> **THE TASK**:
Below are some records. Write out the lines from the one containing "Where should I" to the last line, word for word, leaving out pictures.

INPUT MATERIAL: Begin

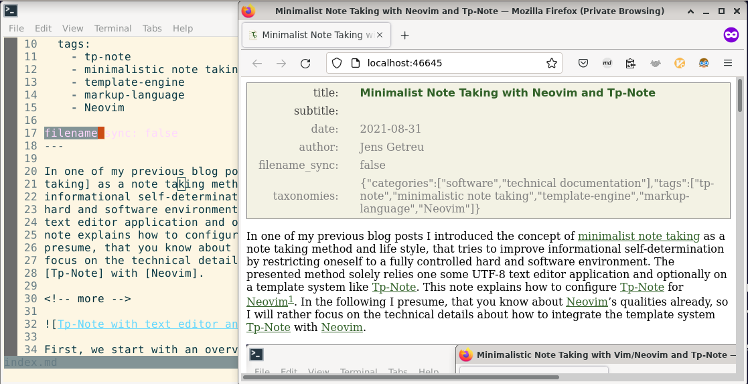Click the private browsing mask indicator
The image size is (748, 384).
[731, 35]
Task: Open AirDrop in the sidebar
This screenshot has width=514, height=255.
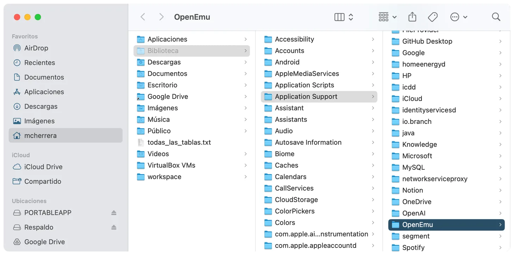Action: [x=36, y=48]
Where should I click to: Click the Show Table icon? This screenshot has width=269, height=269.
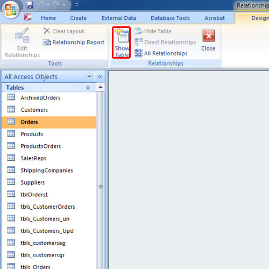coord(122,36)
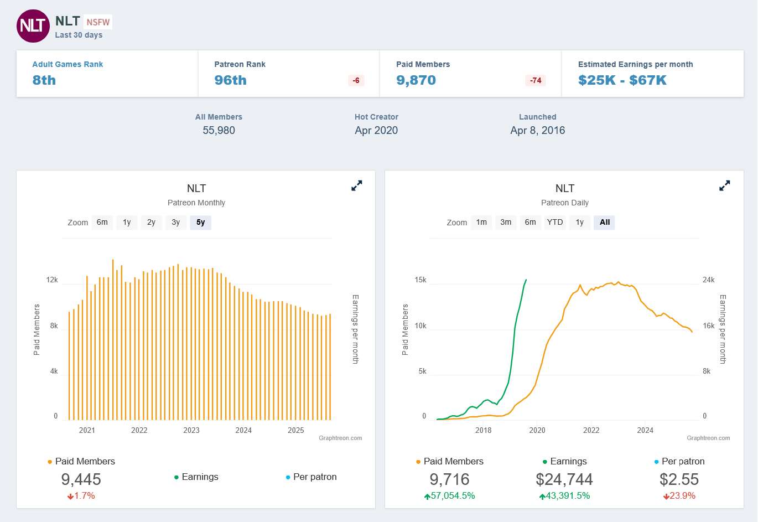758x522 pixels.
Task: Toggle Per patron series in Daily legend
Action: (683, 461)
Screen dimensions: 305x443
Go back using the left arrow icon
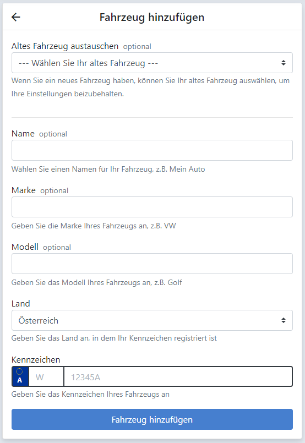click(x=16, y=17)
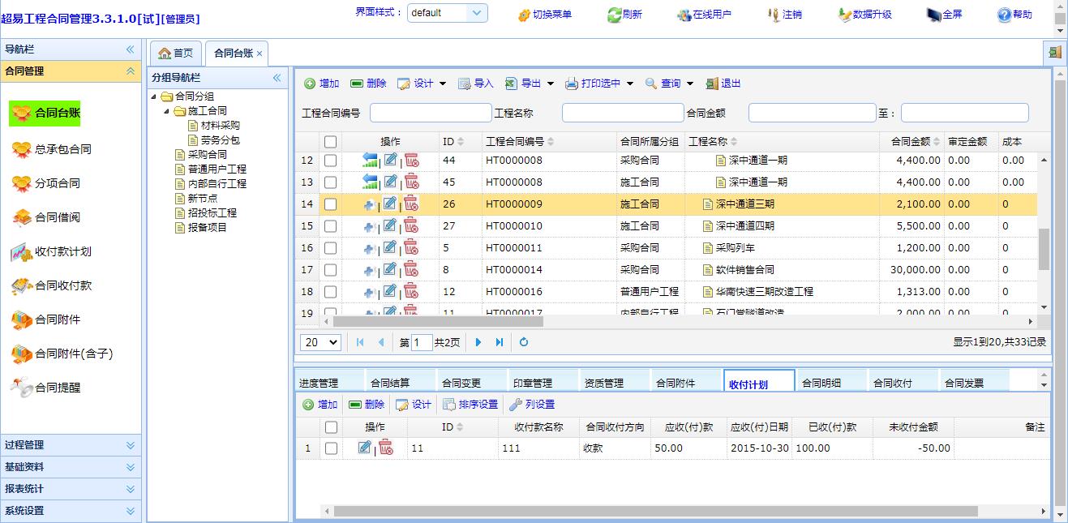Go to next page using arrow icon

coord(478,342)

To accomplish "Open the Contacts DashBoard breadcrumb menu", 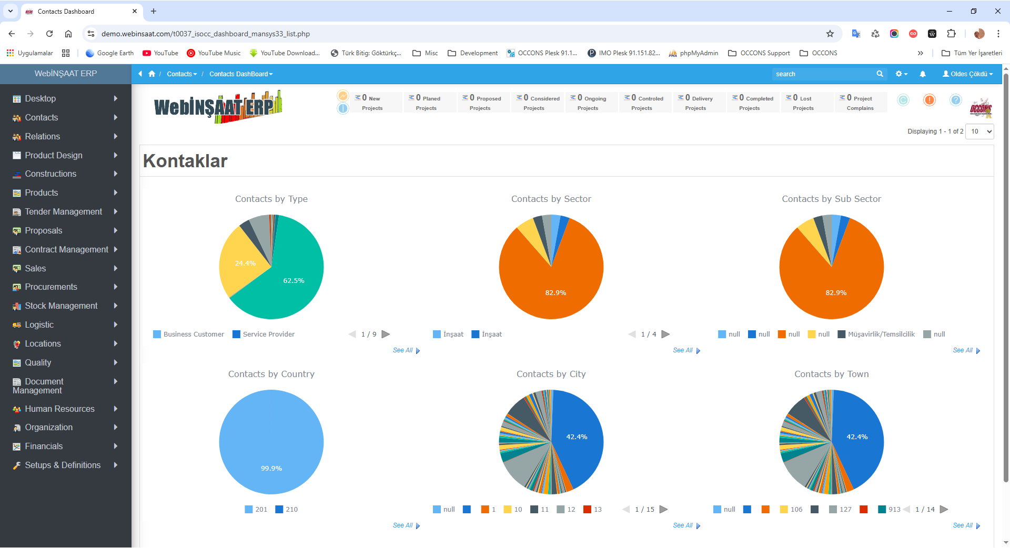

INPUT MATERIAL: End

> **WRITTEN RESPONSE**:
Where should I click to: Click the Show Table icon? This screenshot has width=269, height=269.
coord(122,36)
758x522 pixels.
Task: Toggle Per patron series in Daily legend
Action: (683, 461)
Screen dimensions: 305x443
Go back using the left arrow icon
click(x=16, y=17)
Go to next page using arrow icon

coord(478,342)

To accomplish "Open the Contacts DashBoard breadcrumb menu", 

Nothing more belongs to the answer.